> What the exercise asks
Restate word for word the entries below, starting with the line with "Task: Click Rolle hinzufügen button" and continuing through the line with "Task: Switch to the Detailed Withdrawals tab". Include both of those lines and no others.

> Task input
-----

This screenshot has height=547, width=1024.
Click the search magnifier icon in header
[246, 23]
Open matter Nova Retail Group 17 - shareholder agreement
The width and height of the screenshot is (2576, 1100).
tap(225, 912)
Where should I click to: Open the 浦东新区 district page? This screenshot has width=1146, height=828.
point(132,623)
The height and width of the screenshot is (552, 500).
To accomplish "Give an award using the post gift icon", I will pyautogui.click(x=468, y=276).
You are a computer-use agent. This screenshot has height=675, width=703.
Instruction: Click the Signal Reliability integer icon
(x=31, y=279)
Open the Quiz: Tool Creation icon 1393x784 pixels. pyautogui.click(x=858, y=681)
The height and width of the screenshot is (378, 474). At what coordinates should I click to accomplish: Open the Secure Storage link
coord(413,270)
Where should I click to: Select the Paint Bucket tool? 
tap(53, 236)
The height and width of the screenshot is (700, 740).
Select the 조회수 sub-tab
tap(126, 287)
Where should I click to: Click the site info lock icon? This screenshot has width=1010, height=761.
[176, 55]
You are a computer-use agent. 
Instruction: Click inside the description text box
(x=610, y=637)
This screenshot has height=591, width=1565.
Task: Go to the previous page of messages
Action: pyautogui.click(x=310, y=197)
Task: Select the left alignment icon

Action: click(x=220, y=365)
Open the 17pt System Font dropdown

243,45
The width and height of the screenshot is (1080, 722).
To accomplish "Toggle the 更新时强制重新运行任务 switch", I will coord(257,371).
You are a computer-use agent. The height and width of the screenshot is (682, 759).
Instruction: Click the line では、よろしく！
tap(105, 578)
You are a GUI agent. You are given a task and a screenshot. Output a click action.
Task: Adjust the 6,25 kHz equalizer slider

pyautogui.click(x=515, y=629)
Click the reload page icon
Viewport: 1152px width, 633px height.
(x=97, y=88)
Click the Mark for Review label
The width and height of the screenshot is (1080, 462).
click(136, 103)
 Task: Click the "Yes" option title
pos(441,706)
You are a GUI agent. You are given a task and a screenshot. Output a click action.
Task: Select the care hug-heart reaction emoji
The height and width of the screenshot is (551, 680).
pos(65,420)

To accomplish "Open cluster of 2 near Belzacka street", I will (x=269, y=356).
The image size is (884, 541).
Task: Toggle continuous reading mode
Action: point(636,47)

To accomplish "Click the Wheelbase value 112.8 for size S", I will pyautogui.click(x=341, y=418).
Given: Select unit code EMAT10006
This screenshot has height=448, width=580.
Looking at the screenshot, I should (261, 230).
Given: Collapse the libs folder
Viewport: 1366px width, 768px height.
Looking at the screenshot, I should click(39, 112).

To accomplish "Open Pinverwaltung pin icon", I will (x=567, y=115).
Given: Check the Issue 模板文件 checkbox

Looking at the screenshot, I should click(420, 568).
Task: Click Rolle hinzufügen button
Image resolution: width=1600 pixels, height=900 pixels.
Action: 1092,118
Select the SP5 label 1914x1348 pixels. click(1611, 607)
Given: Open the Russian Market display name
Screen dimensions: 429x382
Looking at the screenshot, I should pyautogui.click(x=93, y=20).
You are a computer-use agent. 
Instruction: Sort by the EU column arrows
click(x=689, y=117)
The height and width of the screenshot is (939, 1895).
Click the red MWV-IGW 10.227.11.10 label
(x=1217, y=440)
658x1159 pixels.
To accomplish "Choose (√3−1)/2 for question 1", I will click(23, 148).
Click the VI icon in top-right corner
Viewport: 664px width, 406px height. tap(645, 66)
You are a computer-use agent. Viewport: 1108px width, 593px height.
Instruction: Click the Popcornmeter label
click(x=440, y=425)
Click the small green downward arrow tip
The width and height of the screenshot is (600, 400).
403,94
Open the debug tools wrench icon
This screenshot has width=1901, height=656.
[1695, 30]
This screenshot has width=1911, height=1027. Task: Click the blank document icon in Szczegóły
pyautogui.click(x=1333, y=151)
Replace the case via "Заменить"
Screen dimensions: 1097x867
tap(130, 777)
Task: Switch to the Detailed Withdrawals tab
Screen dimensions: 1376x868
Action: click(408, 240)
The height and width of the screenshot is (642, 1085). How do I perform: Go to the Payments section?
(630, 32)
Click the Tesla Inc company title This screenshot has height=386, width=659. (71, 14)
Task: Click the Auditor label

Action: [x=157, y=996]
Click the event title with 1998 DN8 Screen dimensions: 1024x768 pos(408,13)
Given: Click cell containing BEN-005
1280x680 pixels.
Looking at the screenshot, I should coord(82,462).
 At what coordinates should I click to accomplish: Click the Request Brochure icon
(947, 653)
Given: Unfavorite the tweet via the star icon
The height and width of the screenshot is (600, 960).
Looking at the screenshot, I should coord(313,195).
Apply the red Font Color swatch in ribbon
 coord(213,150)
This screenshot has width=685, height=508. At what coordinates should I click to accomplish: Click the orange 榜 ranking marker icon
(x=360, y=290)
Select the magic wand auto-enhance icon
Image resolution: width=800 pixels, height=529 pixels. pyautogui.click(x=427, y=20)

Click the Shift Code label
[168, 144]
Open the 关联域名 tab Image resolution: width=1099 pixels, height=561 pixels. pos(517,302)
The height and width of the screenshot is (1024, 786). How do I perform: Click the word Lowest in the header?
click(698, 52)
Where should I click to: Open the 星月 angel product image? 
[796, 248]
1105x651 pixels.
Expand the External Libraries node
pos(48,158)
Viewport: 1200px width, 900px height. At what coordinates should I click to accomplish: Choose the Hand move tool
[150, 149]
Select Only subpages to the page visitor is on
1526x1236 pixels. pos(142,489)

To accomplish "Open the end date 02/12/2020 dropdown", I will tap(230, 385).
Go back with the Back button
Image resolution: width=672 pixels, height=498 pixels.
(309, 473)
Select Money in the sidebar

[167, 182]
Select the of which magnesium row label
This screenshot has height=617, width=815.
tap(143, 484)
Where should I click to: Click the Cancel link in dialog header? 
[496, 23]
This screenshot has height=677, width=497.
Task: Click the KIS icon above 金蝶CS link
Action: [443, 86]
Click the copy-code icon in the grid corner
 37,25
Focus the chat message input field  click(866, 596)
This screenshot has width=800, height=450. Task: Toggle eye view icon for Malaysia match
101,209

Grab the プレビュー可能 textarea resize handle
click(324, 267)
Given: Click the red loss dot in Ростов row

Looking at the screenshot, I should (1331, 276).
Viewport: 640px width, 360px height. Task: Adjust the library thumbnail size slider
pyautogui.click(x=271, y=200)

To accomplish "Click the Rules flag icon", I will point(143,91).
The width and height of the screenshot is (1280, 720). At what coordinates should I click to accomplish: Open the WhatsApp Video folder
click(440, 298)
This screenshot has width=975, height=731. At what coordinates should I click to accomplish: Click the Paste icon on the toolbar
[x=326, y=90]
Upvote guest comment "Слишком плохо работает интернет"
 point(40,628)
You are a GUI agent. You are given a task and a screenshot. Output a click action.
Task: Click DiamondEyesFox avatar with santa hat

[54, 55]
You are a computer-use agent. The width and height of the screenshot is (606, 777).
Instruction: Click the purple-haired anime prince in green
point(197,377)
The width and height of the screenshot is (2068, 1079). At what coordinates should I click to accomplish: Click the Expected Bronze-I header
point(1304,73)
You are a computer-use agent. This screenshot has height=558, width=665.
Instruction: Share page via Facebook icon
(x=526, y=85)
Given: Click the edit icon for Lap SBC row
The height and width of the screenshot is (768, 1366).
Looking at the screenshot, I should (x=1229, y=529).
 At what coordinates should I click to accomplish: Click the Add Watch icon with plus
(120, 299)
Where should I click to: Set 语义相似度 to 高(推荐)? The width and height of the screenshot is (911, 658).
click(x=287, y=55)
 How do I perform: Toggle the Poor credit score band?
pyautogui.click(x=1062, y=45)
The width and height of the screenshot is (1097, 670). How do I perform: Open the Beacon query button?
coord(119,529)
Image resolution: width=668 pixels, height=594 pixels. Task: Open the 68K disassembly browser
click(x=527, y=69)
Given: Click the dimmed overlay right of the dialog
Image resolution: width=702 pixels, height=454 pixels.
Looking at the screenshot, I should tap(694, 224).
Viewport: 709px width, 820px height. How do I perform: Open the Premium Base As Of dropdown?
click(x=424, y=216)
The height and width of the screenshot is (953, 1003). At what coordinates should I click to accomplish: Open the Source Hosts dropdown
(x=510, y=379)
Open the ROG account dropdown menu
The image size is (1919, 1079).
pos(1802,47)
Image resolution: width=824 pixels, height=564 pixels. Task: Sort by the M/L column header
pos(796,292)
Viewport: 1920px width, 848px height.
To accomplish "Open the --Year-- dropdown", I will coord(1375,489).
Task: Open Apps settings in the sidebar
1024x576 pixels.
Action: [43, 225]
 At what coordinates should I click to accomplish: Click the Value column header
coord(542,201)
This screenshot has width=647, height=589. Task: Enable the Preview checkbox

-----

> Answer section
Task: Click Rolle hinzufügen button
Image resolution: width=1600 pixels, height=900 pixels.
Action: 1092,118
Select the SP5 label 1914x1348 pixels. click(1611, 607)
Given: Open the Russian Market display name
Screen dimensions: 429x382
Looking at the screenshot, I should pyautogui.click(x=93, y=20).
You are a computer-use agent. 
Instruction: Sort by the EU column arrows
click(x=689, y=117)
The height and width of the screenshot is (939, 1895).
Click the red MWV-IGW 10.227.11.10 label
(x=1217, y=440)
658x1159 pixels.
To accomplish "Choose (√3−1)/2 for question 1", I will click(23, 148).
Click the VI icon in top-right corner
Viewport: 664px width, 406px height. tap(645, 66)
You are a computer-use agent. Viewport: 1108px width, 593px height.
Instruction: Click the Popcornmeter label
click(x=440, y=425)
Click the small green downward arrow tip
The width and height of the screenshot is (600, 400).
403,94
Open the debug tools wrench icon
This screenshot has width=1901, height=656.
[1695, 30]
This screenshot has width=1911, height=1027. Task: Click the blank document icon in Szczegóły
pyautogui.click(x=1333, y=151)
Replace the case via "Заменить"
Screen dimensions: 1097x867
tap(130, 777)
Task: Switch to the Detailed Withdrawals tab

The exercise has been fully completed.